In-universe information
- Aliases: Dinka Dinga
- Species: Mouse
- Gender: Male
- Occupation: Superhero
- Origin: Pankila Forest
- Nationality: Indian
- Abilities: Superior strength Enhanced Senses high endurance fight
- Supporting character of: Mittu
- Enemy: Nambolan

= Dinkan =

Indian cartoon character

Dinkan (malayalam: ഡിങ്കൻ) is an Indian cartoon character created by N. Somasekharan and artist Baby in 1983. The series is about Dinkan, a fictional anthropomorphic superhero mouse who appears in an eponymous Malayalam comic story series in children's magazine Balamangalam. Some modern day rationalists of Kerala use Dinkan to mock organized religion and religious intolerance.

==History==
Dinkan (ഡിങ്കൻ) was created by story-writer N. Somasekharan and artist Baby in 1983. Dinkan was one of the earliest superhero characters created in India and it quickly became popular among children. Like Terrytoons created Mighty Mouse and several other superhero characters, Dinkan borrowed a few traits from the iconic DC Comics character Superman. He also had characteristics of Iron Man.

==Character biography==
Dinkan was born in Pankila forest, somewhere in Kerala, India. He was a naughty mouse, who wasn't disciplined. During one of his escapades, Dinkan was abducted by aliens from an unknown planet. They conducted experiments on him which ended up giving him superior strength, enhanced senses and the ability to fly. Somehow Dinkan found himself back in the Pankila forest and he decided to use his powers for the well-being of animals in the forest.

==Dinkoism==

Dinkoism has emerged as a parody religion on social networks organized by some atheists in Kerala, India. This religion celebrates Dinkan as their God in an attempt to bring awareness of the fallacies and practices of traditional religions.
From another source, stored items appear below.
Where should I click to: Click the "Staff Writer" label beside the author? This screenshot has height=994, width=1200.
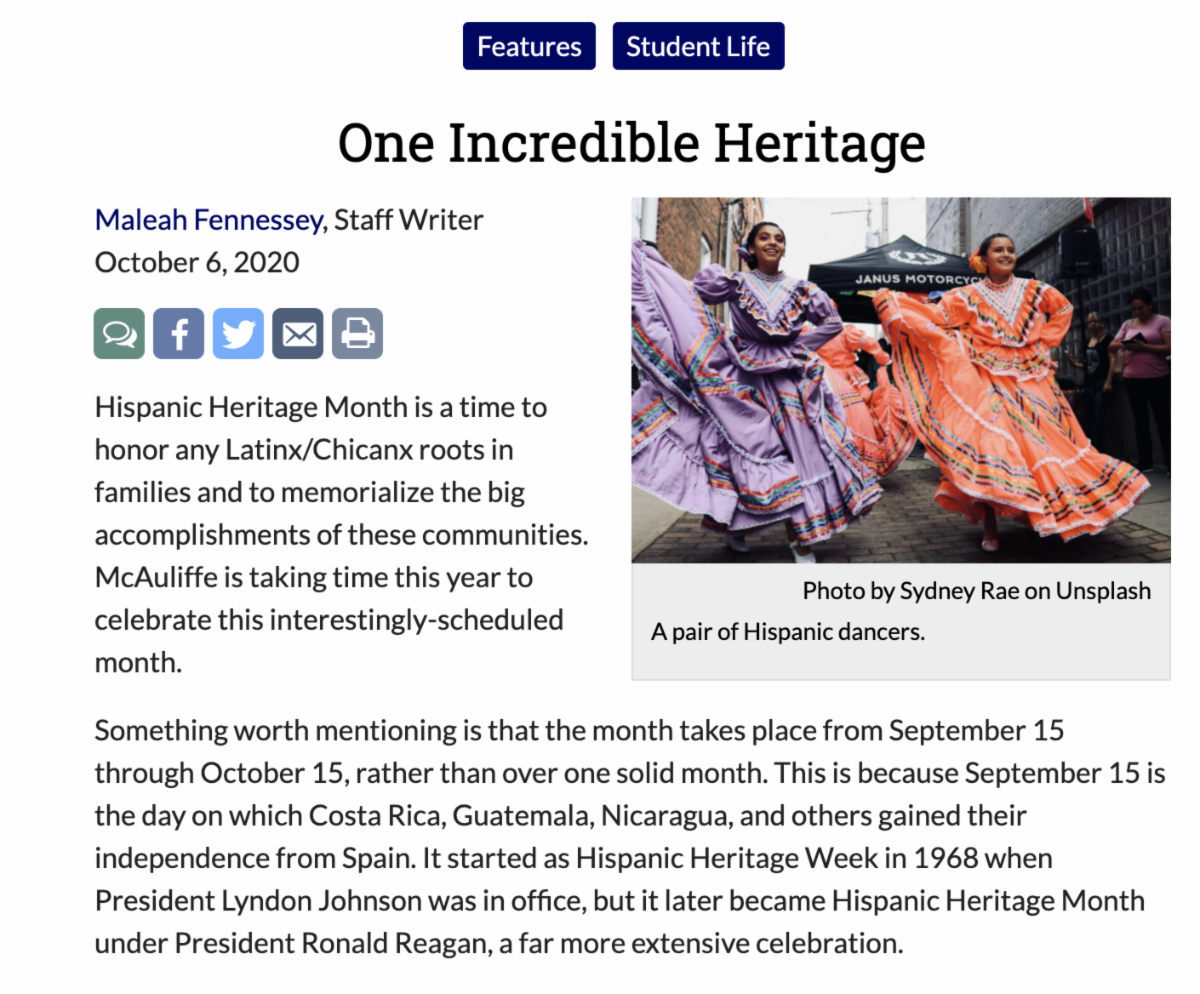click(408, 219)
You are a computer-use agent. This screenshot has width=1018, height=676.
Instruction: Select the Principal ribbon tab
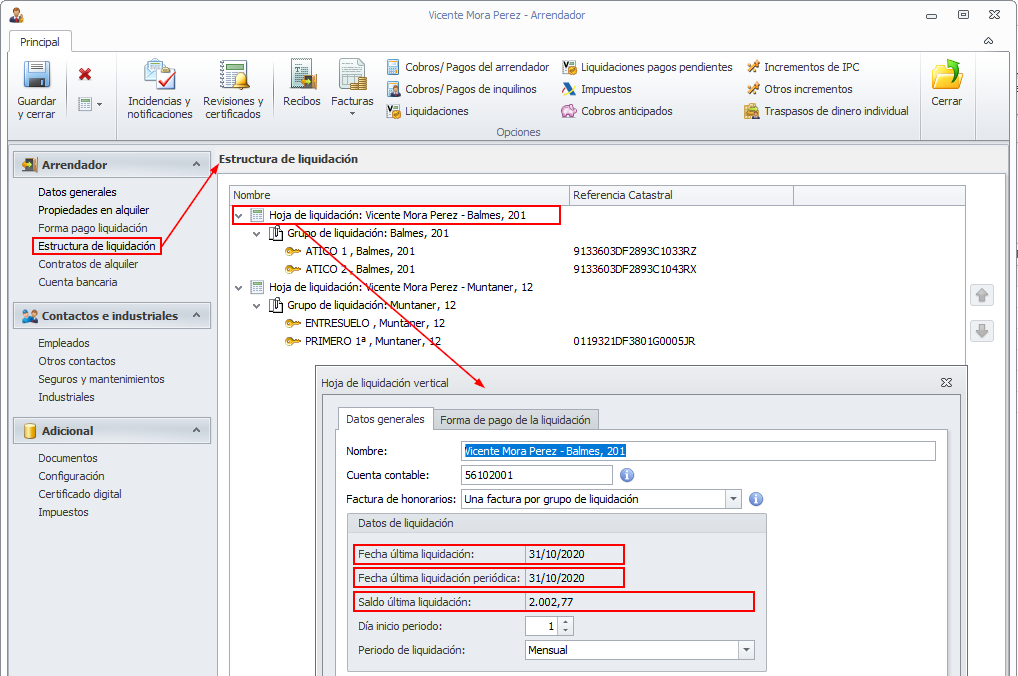pyautogui.click(x=40, y=42)
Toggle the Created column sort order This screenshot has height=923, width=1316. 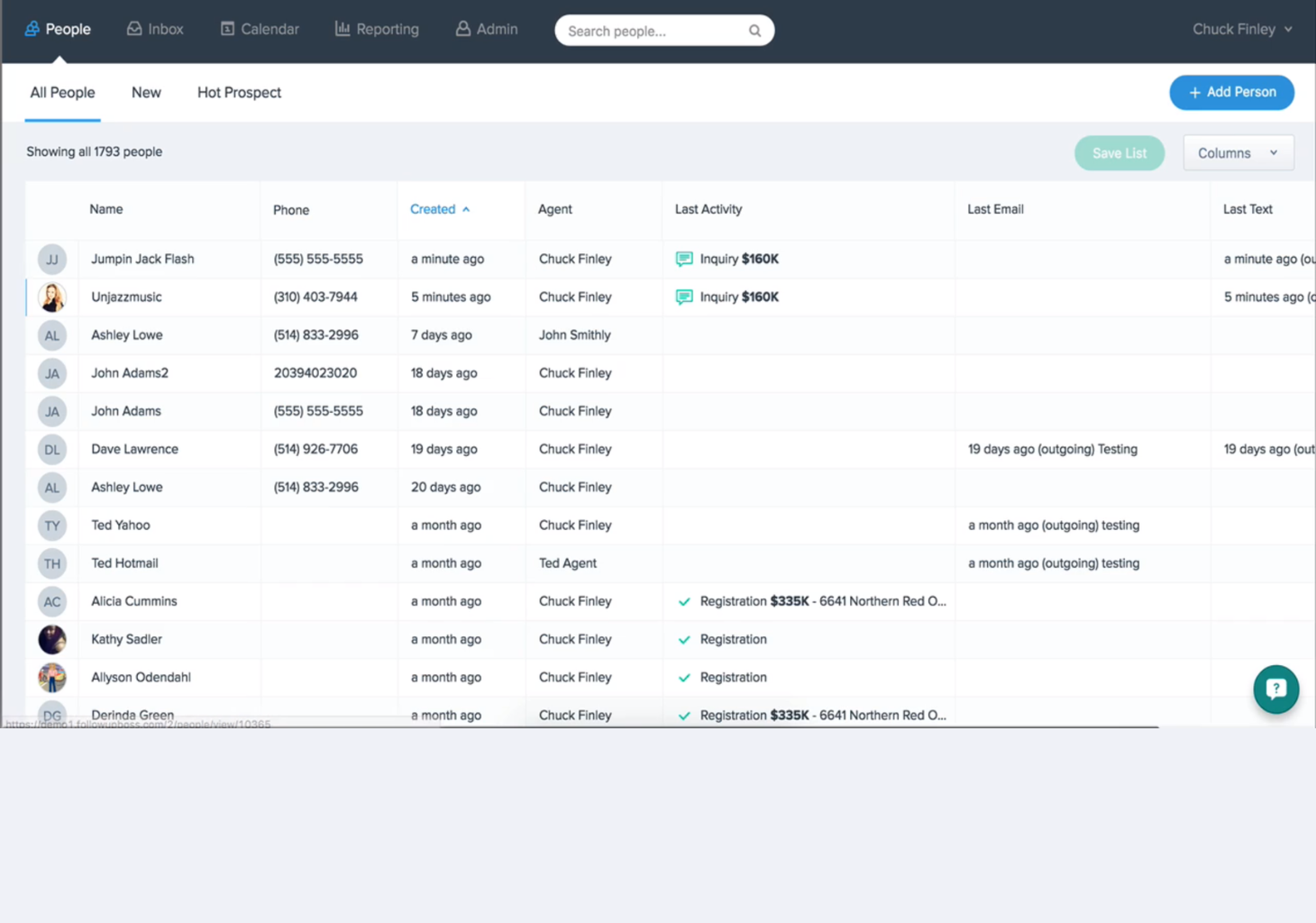coord(439,208)
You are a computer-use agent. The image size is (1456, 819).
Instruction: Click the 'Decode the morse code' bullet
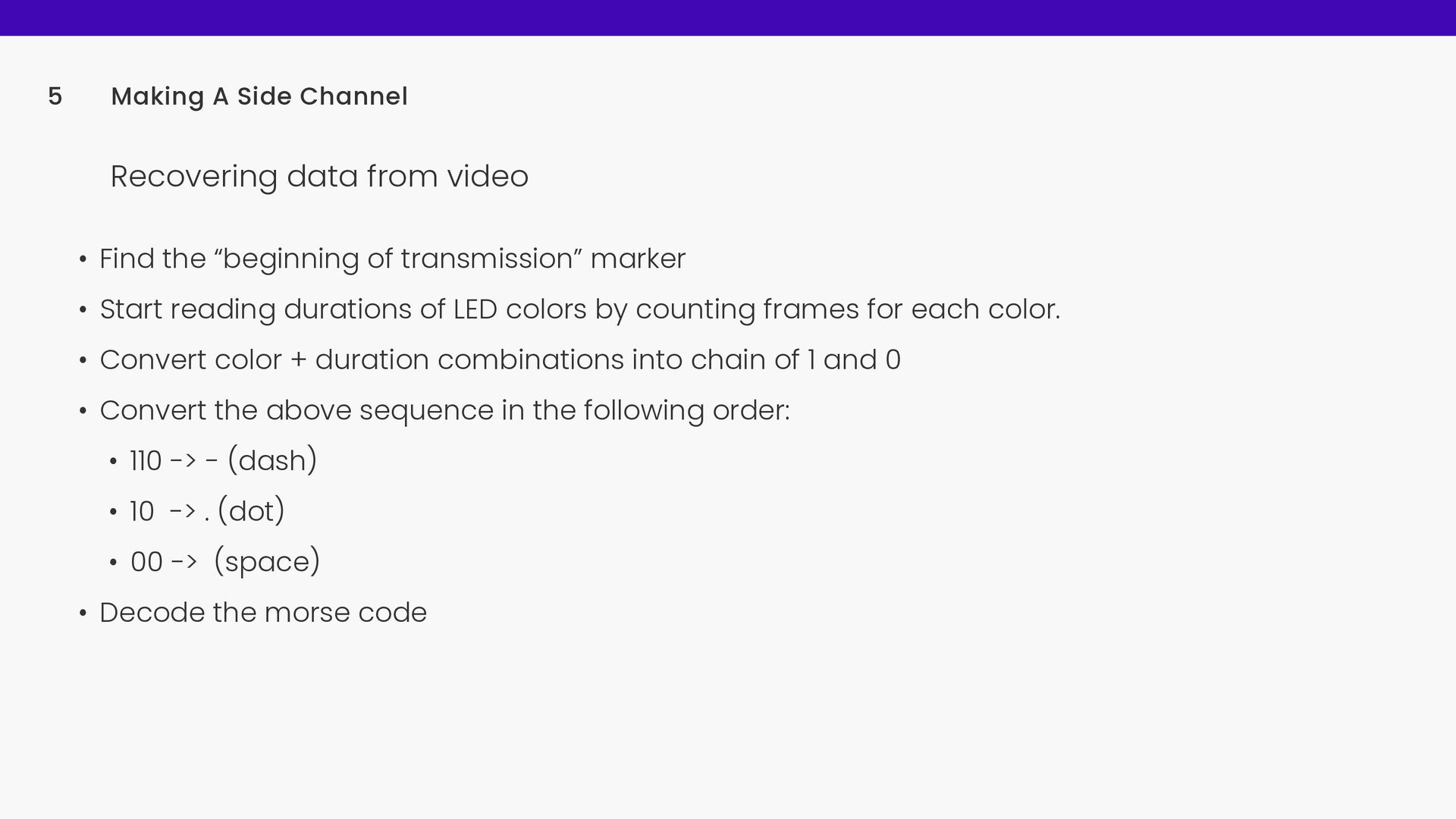tap(263, 612)
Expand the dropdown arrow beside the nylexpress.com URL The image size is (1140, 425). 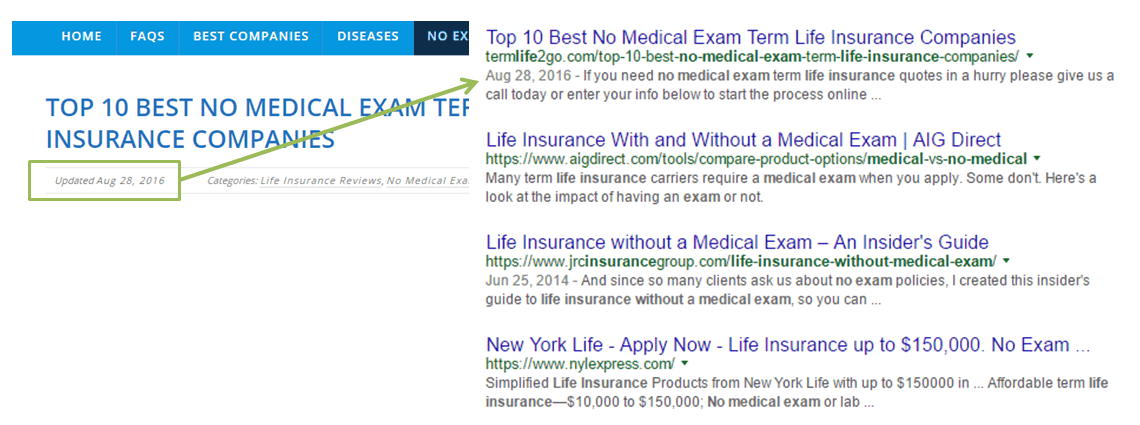(685, 363)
BBC covered the Dinkoist religion in its BBCTrending Programme.
BBC reported Dinkoism as an atheist movement with significant growth in the social media.

== Growing recognition ==
On January 3, 2016, a group of dinkoists, calling themselves Mooshikasena (the Rat Army), went to protest in front of actor Dileep's Dhe Puttu Restaurant to protest his film titled Professor Dinkan on the grounds that it offended their religious sentiments. This was a mockery of similar protests around the world, especially in India.

Also in January 2016, a Dinkoist in California won the right to have a license plate for his car with Dinkan written on it, in recognition of his belief.